→ Directions
List every line in the rows below that contains the string "what", copying each line in full. Matching is case-sensitive.

Word and element locating data:
###

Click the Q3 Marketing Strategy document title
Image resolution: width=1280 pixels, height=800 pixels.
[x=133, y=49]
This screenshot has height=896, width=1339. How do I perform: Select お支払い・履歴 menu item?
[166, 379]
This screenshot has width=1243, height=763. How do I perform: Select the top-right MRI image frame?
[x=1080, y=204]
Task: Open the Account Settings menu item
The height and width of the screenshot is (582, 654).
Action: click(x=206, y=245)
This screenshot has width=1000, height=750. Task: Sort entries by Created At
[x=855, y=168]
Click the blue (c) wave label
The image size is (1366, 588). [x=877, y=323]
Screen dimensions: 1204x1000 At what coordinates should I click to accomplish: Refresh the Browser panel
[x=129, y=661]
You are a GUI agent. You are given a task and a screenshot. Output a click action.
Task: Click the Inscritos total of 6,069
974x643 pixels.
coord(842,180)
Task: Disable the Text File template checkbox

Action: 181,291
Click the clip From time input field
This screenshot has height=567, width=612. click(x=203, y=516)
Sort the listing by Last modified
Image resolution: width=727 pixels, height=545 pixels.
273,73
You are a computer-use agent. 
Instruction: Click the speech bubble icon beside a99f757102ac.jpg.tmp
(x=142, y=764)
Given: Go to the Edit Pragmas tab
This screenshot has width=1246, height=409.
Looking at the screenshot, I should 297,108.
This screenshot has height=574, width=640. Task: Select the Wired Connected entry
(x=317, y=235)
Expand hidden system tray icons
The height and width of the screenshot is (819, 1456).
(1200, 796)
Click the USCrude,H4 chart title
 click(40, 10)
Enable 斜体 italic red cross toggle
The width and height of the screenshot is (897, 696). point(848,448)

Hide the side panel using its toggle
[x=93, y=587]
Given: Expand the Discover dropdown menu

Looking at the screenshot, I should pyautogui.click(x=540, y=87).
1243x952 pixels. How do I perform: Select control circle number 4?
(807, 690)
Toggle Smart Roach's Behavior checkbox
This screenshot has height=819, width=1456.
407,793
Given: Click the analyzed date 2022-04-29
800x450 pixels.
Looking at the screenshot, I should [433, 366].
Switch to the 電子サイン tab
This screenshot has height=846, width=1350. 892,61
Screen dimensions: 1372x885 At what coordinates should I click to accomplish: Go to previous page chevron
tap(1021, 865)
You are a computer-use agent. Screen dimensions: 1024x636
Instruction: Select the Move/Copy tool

###

→ Task output
Screen dimensions: 1204x1000 At what coordinates should I click to accomplish: Refresh the Browser panel
Screen dimensions: 1372x885 At what coordinates should I click to accomplish: Go to previous page chevron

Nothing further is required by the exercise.